**** The data ****

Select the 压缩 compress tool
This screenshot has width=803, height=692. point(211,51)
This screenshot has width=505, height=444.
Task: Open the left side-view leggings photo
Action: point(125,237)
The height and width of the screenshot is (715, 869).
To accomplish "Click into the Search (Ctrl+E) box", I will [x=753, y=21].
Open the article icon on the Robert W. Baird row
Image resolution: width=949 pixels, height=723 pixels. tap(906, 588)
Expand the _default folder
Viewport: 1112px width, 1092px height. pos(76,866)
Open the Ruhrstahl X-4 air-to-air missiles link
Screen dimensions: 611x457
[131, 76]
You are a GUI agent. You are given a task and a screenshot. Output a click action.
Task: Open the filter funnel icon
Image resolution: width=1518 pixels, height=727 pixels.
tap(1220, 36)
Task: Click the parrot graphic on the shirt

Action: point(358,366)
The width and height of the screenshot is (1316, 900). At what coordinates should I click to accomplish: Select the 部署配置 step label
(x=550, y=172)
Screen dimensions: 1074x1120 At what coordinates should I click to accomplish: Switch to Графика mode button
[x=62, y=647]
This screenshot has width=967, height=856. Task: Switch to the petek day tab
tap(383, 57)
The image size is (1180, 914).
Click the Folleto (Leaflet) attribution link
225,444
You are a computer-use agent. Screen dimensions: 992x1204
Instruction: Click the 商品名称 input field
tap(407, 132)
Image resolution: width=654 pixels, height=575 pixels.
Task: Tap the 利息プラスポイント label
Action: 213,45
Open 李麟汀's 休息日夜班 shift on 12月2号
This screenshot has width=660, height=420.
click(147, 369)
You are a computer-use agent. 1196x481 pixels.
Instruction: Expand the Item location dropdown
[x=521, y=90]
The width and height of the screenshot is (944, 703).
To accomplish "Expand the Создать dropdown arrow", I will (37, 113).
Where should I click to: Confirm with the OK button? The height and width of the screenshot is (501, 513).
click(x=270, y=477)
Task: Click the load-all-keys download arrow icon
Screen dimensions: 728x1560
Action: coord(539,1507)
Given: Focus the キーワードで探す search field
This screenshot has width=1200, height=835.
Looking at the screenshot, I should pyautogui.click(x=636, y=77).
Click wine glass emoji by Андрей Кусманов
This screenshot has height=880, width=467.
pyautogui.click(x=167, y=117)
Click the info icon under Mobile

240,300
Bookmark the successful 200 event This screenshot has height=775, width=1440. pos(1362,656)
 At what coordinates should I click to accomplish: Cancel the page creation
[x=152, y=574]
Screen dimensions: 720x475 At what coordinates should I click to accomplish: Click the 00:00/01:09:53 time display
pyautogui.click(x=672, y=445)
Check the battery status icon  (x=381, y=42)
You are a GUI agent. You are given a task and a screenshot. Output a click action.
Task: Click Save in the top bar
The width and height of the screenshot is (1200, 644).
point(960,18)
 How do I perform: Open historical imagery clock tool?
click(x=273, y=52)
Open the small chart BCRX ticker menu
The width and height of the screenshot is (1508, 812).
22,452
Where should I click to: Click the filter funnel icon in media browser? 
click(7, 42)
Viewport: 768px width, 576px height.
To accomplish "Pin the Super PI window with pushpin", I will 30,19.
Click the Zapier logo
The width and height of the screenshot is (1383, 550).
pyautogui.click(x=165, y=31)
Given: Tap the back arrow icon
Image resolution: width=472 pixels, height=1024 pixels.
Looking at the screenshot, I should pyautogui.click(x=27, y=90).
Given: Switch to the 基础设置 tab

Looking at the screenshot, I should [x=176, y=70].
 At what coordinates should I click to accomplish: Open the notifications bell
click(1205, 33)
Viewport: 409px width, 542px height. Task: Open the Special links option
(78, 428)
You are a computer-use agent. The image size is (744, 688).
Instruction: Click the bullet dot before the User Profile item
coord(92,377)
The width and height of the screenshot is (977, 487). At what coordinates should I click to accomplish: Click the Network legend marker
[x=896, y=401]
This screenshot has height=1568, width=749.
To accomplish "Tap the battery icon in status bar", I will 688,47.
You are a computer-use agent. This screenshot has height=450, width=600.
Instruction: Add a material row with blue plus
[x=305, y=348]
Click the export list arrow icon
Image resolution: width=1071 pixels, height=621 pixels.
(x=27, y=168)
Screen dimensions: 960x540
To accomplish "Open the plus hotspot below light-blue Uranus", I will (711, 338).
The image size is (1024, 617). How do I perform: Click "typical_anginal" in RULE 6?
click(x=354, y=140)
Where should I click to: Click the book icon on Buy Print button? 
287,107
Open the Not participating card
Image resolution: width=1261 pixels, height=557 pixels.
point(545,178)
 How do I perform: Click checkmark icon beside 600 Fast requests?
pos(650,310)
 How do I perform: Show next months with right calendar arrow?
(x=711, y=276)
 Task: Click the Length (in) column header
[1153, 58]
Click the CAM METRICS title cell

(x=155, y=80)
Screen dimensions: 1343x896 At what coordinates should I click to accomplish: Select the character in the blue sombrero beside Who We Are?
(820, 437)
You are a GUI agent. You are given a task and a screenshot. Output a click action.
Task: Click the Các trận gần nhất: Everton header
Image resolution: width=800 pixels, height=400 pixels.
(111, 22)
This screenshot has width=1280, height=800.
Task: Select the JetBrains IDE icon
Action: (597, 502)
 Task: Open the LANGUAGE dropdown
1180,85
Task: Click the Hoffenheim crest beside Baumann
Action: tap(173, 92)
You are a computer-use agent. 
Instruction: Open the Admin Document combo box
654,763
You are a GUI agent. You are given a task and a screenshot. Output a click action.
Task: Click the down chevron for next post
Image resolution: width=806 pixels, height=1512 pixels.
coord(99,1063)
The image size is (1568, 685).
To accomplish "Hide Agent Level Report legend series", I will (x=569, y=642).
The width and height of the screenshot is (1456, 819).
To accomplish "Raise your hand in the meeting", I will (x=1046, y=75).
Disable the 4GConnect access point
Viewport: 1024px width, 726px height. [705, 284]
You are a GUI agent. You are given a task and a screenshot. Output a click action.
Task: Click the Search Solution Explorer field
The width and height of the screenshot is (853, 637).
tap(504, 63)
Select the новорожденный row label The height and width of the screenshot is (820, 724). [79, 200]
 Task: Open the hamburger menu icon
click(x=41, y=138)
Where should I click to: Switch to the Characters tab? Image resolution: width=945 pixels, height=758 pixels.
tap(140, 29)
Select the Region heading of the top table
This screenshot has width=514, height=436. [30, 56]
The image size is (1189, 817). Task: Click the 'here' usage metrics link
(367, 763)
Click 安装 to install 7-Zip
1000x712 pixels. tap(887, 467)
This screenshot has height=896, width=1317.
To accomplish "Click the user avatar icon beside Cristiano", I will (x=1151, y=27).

****

Exercise goal>
Every entry should be given again exactly as written.

Final answer>
Select the 压缩 compress tool
This screenshot has width=803, height=692. point(211,51)
This screenshot has width=505, height=444.
Task: Open the left side-view leggings photo
Action: point(125,237)
The height and width of the screenshot is (715, 869).
To accomplish "Click into the Search (Ctrl+E) box", I will [x=753, y=21].
Open the article icon on the Robert W. Baird row
Image resolution: width=949 pixels, height=723 pixels. tap(906, 588)
Expand the _default folder
Viewport: 1112px width, 1092px height. pos(76,866)
Open the Ruhrstahl X-4 air-to-air missiles link
Screen dimensions: 611x457
[131, 76]
You are a GUI agent. You are given a task and a screenshot. Output a click action.
Task: Open the filter funnel icon
Image resolution: width=1518 pixels, height=727 pixels.
tap(1220, 36)
Task: Click the parrot graphic on the shirt

Action: point(358,366)
The width and height of the screenshot is (1316, 900). At what coordinates should I click to accomplish: Select the 部署配置 step label
(x=550, y=172)
Screen dimensions: 1074x1120 At what coordinates should I click to accomplish: Switch to Графика mode button
[x=62, y=647]
This screenshot has width=967, height=856. Task: Switch to the petek day tab
tap(383, 57)
The image size is (1180, 914).
Click the Folleto (Leaflet) attribution link
225,444
You are a computer-use agent. Screen dimensions: 992x1204
Instruction: Click the 商品名称 input field
tap(407, 132)
Image resolution: width=654 pixels, height=575 pixels.
Task: Tap the 利息プラスポイント label
Action: 213,45
Open 李麟汀's 休息日夜班 shift on 12月2号
This screenshot has width=660, height=420.
click(147, 369)
You are a computer-use agent. 1196x481 pixels.
Instruction: Expand the Item location dropdown
[x=521, y=90]
The width and height of the screenshot is (944, 703).
To accomplish "Expand the Создать dropdown arrow", I will (37, 113).
Where should I click to: Confirm with the OK button? The height and width of the screenshot is (501, 513).
click(x=270, y=477)
Task: Click the load-all-keys download arrow icon
Screen dimensions: 728x1560
Action: coord(539,1507)
Given: Focus the キーワードで探す search field
This screenshot has width=1200, height=835.
Looking at the screenshot, I should pyautogui.click(x=636, y=77).
Click wine glass emoji by Андрей Кусманов
This screenshot has height=880, width=467.
pyautogui.click(x=167, y=117)
Click the info icon under Mobile

240,300
Bookmark the successful 200 event This screenshot has height=775, width=1440. pos(1362,656)
 At what coordinates should I click to accomplish: Cancel the page creation
[x=152, y=574]
Screen dimensions: 720x475 At what coordinates should I click to accomplish: Click the 00:00/01:09:53 time display
pyautogui.click(x=672, y=445)
Check the battery status icon  (x=381, y=42)
You are a GUI agent. You are given a task and a screenshot. Output a click action.
Task: Click Save in the top bar
The width and height of the screenshot is (1200, 644).
point(960,18)
 How do I perform: Open historical imagery clock tool?
click(x=273, y=52)
Open the small chart BCRX ticker menu
The width and height of the screenshot is (1508, 812).
22,452
Where should I click to: Click the filter funnel icon in media browser? 
click(7, 42)
Viewport: 768px width, 576px height.
To accomplish "Pin the Super PI window with pushpin", I will 30,19.
Click the Zapier logo
The width and height of the screenshot is (1383, 550).
pyautogui.click(x=165, y=31)
Given: Tap the back arrow icon
Image resolution: width=472 pixels, height=1024 pixels.
Looking at the screenshot, I should pyautogui.click(x=27, y=90).
Given: Switch to the 基础设置 tab

Looking at the screenshot, I should [x=176, y=70].
 At what coordinates should I click to accomplish: Open the notifications bell
click(1205, 33)
Viewport: 409px width, 542px height. Task: Open the Special links option
(78, 428)
You are a computer-use agent. The image size is (744, 688).
Instruction: Click the bullet dot before the User Profile item
coord(92,377)
The width and height of the screenshot is (977, 487). At what coordinates should I click to accomplish: Click the Network legend marker
[x=896, y=401]
This screenshot has height=1568, width=749.
To accomplish "Tap the battery icon in status bar", I will 688,47.
You are a computer-use agent. This screenshot has height=450, width=600.
Instruction: Add a material row with blue plus
[x=305, y=348]
Click the export list arrow icon
Image resolution: width=1071 pixels, height=621 pixels.
(x=27, y=168)
Screen dimensions: 960x540
To accomplish "Open the plus hotspot below light-blue Uranus", I will (711, 338).
The image size is (1024, 617). How do I perform: Click "typical_anginal" in RULE 6?
click(x=354, y=140)
Where should I click to: Click the book icon on Buy Print button? 
287,107
Open the Not participating card
Image resolution: width=1261 pixels, height=557 pixels.
point(545,178)
 How do I perform: Click checkmark icon beside 600 Fast requests?
pos(650,310)
 How do I perform: Show next months with right calendar arrow?
(x=711, y=276)
 Task: Click the Length (in) column header
[1153, 58]
Click the CAM METRICS title cell

(x=155, y=80)
Screen dimensions: 1343x896 At what coordinates should I click to accomplish: Select the character in the blue sombrero beside Who We Are?
(820, 437)
You are a GUI agent. You are given a task and a screenshot. Output a click action.
Task: Click the Các trận gần nhất: Everton header
Image resolution: width=800 pixels, height=400 pixels.
(111, 22)
This screenshot has width=1280, height=800.
Task: Select the JetBrains IDE icon
Action: (597, 502)
 Task: Open the LANGUAGE dropdown
1180,85
Task: Click the Hoffenheim crest beside Baumann
Action: tap(173, 92)
You are a computer-use agent. 
Instruction: Open the Admin Document combo box
654,763
You are a GUI agent. You are given a task and a screenshot. Output a click action.
Task: Click the down chevron for next post
Image resolution: width=806 pixels, height=1512 pixels.
coord(99,1063)
The image size is (1568, 685).
To accomplish "Hide Agent Level Report legend series", I will (x=569, y=642).
The width and height of the screenshot is (1456, 819).
To accomplish "Raise your hand in the meeting", I will (x=1046, y=75).
Disable the 4GConnect access point
Viewport: 1024px width, 726px height. [705, 284]
You are a GUI agent. You are given a task and a screenshot. Output a click action.
Task: Click the Search Solution Explorer field
The width and height of the screenshot is (853, 637).
tap(504, 63)
Select the новорожденный row label The height and width of the screenshot is (820, 724). [79, 200]
 Task: Open the hamburger menu icon
click(x=41, y=138)
Where should I click to: Switch to the Characters tab? Image resolution: width=945 pixels, height=758 pixels.
tap(140, 29)
Select the Region heading of the top table
This screenshot has width=514, height=436. [30, 56]
The image size is (1189, 817). Task: Click the 'here' usage metrics link
(367, 763)
Click 安装 to install 7-Zip
1000x712 pixels. tap(887, 467)
This screenshot has height=896, width=1317.
To accomplish "Click the user avatar icon beside Cristiano", I will (x=1151, y=27).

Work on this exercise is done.